2. Given natural number `n`, determine the prime numbers `p1` and `p2` such that `n = p1 + p2` (check the Goldbach hypothesis).
3. For a given natural number `n` find the minimal natural number `m` formed with the same digits. (e.g. `n=3658, m=3568`).
4. For a given natural number `n` find the largest natural number written with the same digits. (e.g. `n=3658, m=8653`).
5. Generate the largest prime number smaller than a given natural number `n`. If such a number does not exist, a message should be displayed.
### Second Set
6. Determine a calendar date (as year, month, day) starting from two integer numbers representing the year and the day number inside that year (e.g. day number 32 is February 1st). Take into account leap years. Do not use Python's inbuilt date/time functions.
7. Determine the twin prime numbers `p1` and `p2` immediately larger than the given non-null natural number `n`. Two prime numbers `p` and `q` are called twin if `q - p = 2`.
8. Find the smallest number `m` from the Fibonacci sequence, defined by `f[0]=f[1]=1`, `f[n]=f[n-1] + f[n-2]`, for `n > 2`, larger than the given natural number `n`. (e.g. `for n = 6, m = 8`).
9. Consider a given natural number `n`. Determine the product `p` of all the proper factors of `n`.
10. The palindrome of a number is the number obtained by reversing the order of its digits (e.g. the `palindrome of 237 is 732`). For a given natural number `n`, determine its palindrome.
11. The numbers `n1` and `n2` have the property `P` if their writing in base 10 uses the same digits (e.g. `2113 and 323121`). Determine whether two given natural numbers have property `P`.
### Third Set
12. Determine the age of a person, in number of days. Take into account leap years, as well as the date of birth and current date `(year, month, day)`. Do not use Python's inbuilt date/time functions.
13. Determine the `n-th` element of the sequence `1,2,3,2,5,2,3,7,2,3,2,5,...` obtained from the sequence of natural numbers by replacing composed numbers with their prime divisors, without memorizing the elements of the sequence.

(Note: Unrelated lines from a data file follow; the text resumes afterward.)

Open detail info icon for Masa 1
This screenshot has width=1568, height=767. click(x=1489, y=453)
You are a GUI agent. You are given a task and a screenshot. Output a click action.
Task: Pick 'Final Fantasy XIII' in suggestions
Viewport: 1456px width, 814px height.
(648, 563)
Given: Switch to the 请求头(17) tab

14. Determine the `n-th` element of the sequence `1,2,3,2,2,5,2,2,3,3,3,7,2,2,3,3,3,...` obtained from the sequence of natural numbers by replacing composed numbers with their prime divisors, each divisor `d` being written `d` times, without memorizing the elements of the sequence.
15. Generate the largest perfect number smaller than a given natural number `n`. If such a number does not exist, a message should be displayed. A number is perfect if it is equal to the sum of its divisors, except itself. (e.g. `6 is a perfect number, as 6=1+2+3`).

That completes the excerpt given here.